The Pope Receives A Bit Of Mate, Typical Of Argentina, His Native Country © Vatican Media
‘I Would Like to Visit Argentina Next Year,’ Reveals Pope Francis
In An Interview with ‘La Nacion’ Newspaper
In an interview given July 8, 2019, to the Argentine newspaper “La Nacion,” Pope Francis said, “I would like to visit Argentina next year.” He did so discreetly and prudently, expressing again his desire to travel soon to his motherland.
For the time being, this is the only information offered by the Holy Father regarding this possible Apostolic Visit. He established a probable date with the Vatican Secretary of State, Cardinal Pietro Parolin, but the precise moment is yet to be defined, reported the newspaper.
The interview’s author explained that the Pontiff wishes “to return to the country of his birth, although fleetingly, next year when the spirit of many Argentines has calmed down after the elections to elect (or re-elect) a President,”
According to journalist Joaquin Morales Sola, it’s no accident that the Pope chose this moment to announce that he’ll go to Argentina in 2020, “most probably in the second semester.” Uruguay might well be included, as it’s a country he has yet to visit,” he added.
Morales also revealed that some Argentine Bishops, with whom the Pontiff spoke recently in their ad Limina visit, advised their compatriot that now is the ideal time to make this trip before any election takes place, so that “no one can then say that he decided to visit his country because one or another candidate won.”
The journalist also said that each act of the Holy Father is seen in Argentina as a gesture to Argentine politics. “The Pope needs Argentine leaders to let him be Pope,” said a Prelate.

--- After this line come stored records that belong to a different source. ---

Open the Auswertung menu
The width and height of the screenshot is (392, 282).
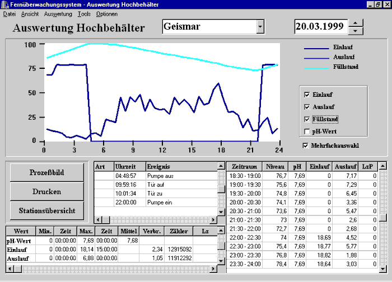[x=58, y=13]
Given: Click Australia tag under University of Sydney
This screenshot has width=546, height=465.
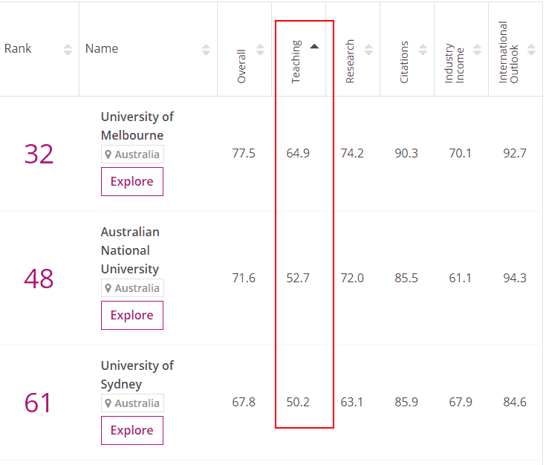Looking at the screenshot, I should click(x=132, y=403).
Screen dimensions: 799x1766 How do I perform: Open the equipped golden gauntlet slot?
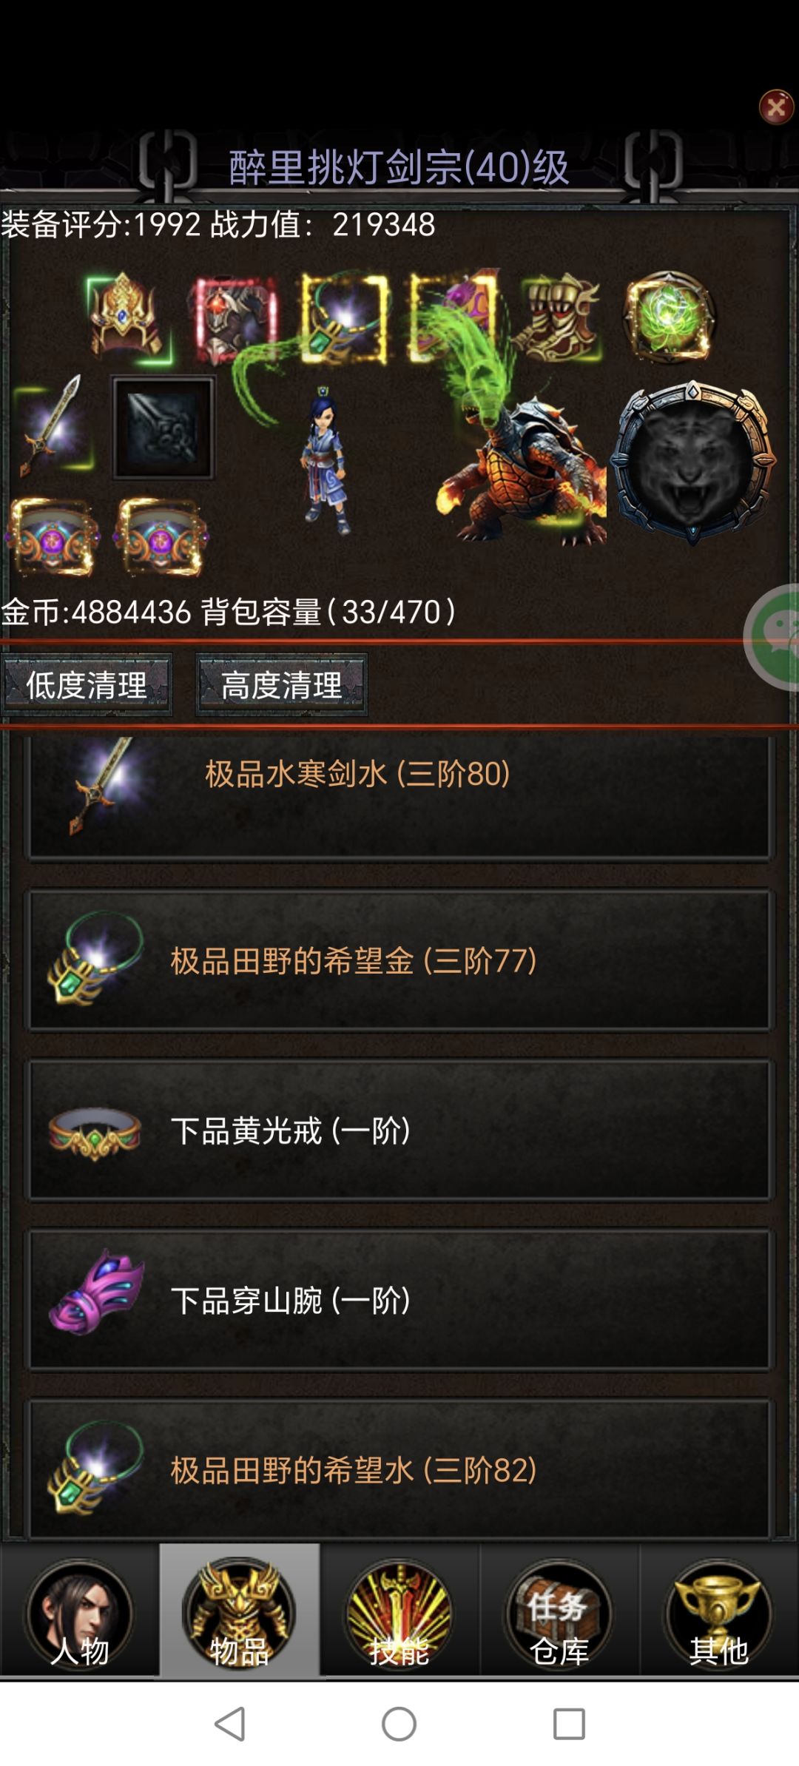point(560,318)
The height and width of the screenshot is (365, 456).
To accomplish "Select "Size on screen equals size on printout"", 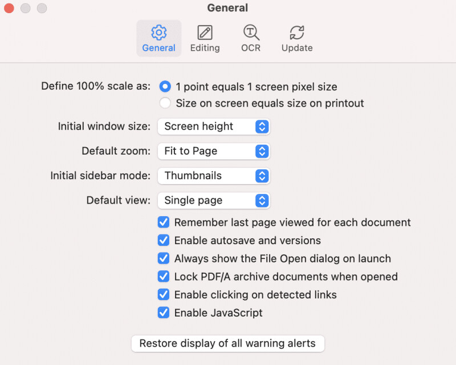I will (x=165, y=103).
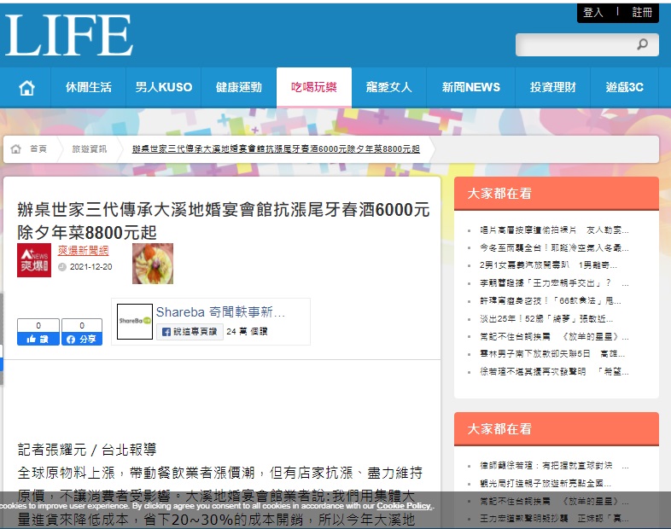
Task: Focus the site search input field
Action: pos(572,44)
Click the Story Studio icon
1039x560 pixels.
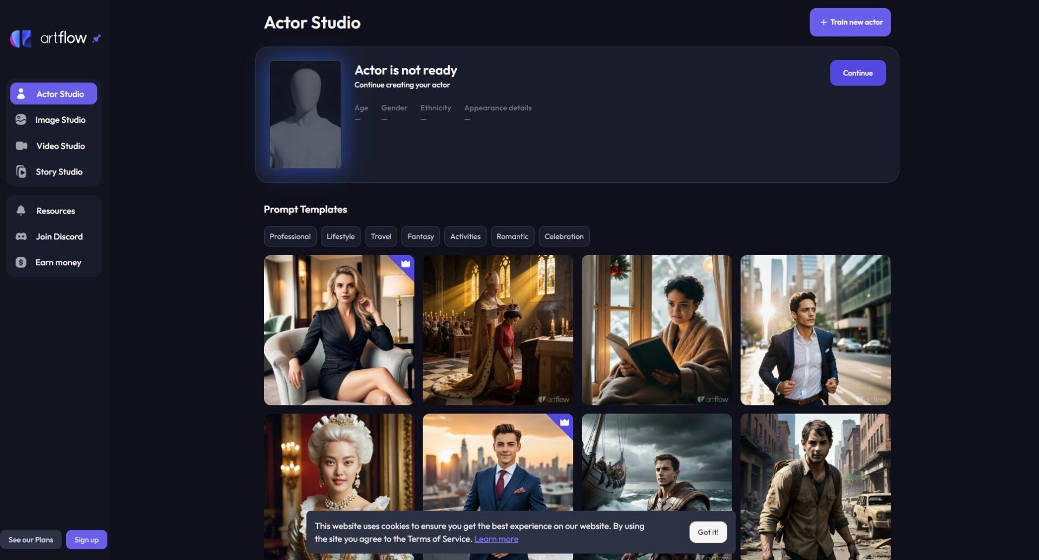(x=21, y=172)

Morales clarified that, given the “innumerable conflicts inside and outside the Church,” Pope Francis “dedicates very little time (almost none) to his country’s politics.”
An Archbishop, who sees the Pope often, explained: “in an electoral year in Argentina, the Holy Father doesn’t receive any leader of Argentine politics.” He said categorically that the Pope “has no political predilection in the forthcoming Argentine elections — none at all. We never hear him pronounce himself on his country’s electoral process.”
Other topics the journalist of La Nacion” addressed with the Pontiff were his recent meeting with the Russian President, Vladimir Putin, the “frictions with the ultra-conservative sectors” of the Church, to which the Holy Father responded: “I don’t confront them. They can say what they wish. I don’t respond.”